Stored entries
*** Block opens ***
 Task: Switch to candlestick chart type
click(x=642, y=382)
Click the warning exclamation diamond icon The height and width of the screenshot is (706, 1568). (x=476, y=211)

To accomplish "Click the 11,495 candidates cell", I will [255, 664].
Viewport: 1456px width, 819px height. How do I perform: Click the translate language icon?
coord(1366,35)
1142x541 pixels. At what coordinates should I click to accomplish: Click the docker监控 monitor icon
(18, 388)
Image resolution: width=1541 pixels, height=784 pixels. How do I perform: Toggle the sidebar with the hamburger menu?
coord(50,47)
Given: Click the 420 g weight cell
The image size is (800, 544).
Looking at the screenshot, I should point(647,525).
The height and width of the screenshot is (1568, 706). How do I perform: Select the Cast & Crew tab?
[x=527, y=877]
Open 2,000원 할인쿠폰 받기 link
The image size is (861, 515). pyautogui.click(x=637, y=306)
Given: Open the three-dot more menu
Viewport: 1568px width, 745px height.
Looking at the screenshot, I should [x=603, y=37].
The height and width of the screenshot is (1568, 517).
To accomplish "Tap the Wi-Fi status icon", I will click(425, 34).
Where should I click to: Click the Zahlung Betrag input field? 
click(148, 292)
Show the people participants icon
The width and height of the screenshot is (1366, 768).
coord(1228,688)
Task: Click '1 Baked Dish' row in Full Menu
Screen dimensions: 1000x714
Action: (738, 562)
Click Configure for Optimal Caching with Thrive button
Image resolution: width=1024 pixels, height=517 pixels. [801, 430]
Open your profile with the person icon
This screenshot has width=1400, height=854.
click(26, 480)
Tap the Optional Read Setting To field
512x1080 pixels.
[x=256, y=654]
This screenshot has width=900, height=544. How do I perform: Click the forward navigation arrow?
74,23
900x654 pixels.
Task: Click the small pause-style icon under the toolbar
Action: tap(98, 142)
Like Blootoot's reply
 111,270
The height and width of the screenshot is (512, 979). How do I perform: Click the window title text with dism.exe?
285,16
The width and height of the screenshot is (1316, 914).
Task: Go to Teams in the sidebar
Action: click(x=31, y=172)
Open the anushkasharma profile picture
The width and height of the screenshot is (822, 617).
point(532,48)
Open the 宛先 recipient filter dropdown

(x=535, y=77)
*** Block closes ***
Each record should be repeated in full, exactly as it is written.

**Response below**
 Task: Switch to candlestick chart type
click(x=642, y=382)
Click the warning exclamation diamond icon The height and width of the screenshot is (706, 1568). (x=476, y=211)

To accomplish "Click the 11,495 candidates cell", I will [255, 664].
Viewport: 1456px width, 819px height. How do I perform: Click the translate language icon?
coord(1366,35)
1142x541 pixels. At what coordinates should I click to accomplish: Click the docker监控 monitor icon
(18, 388)
Image resolution: width=1541 pixels, height=784 pixels. How do I perform: Toggle the sidebar with the hamburger menu?
coord(50,47)
Given: Click the 420 g weight cell
The image size is (800, 544).
Looking at the screenshot, I should point(647,525).
The height and width of the screenshot is (1568, 706). How do I perform: Select the Cast & Crew tab?
[x=527, y=877]
Open 2,000원 할인쿠폰 받기 link
The image size is (861, 515). pyautogui.click(x=637, y=306)
Given: Open the three-dot more menu
Viewport: 1568px width, 745px height.
Looking at the screenshot, I should [x=603, y=37].
The height and width of the screenshot is (1568, 517).
To accomplish "Tap the Wi-Fi status icon", I will click(425, 34).
Where should I click to: Click the Zahlung Betrag input field? 
click(148, 292)
Show the people participants icon
The width and height of the screenshot is (1366, 768).
coord(1228,688)
Task: Click '1 Baked Dish' row in Full Menu
Screen dimensions: 1000x714
Action: (738, 562)
Click Configure for Optimal Caching with Thrive button
Image resolution: width=1024 pixels, height=517 pixels. [801, 430]
Open your profile with the person icon
This screenshot has width=1400, height=854.
click(26, 480)
Tap the Optional Read Setting To field
512x1080 pixels.
[x=256, y=654]
This screenshot has width=900, height=544. How do I perform: Click the forward navigation arrow?
74,23
900x654 pixels.
Task: Click the small pause-style icon under the toolbar
Action: tap(98, 142)
Like Blootoot's reply
 111,270
The height and width of the screenshot is (512, 979). How do I perform: Click the window title text with dism.exe?
285,16
The width and height of the screenshot is (1316, 914).
Task: Go to Teams in the sidebar
Action: click(x=31, y=172)
Open the anushkasharma profile picture
The width and height of the screenshot is (822, 617).
point(532,48)
Open the 宛先 recipient filter dropdown

(x=535, y=77)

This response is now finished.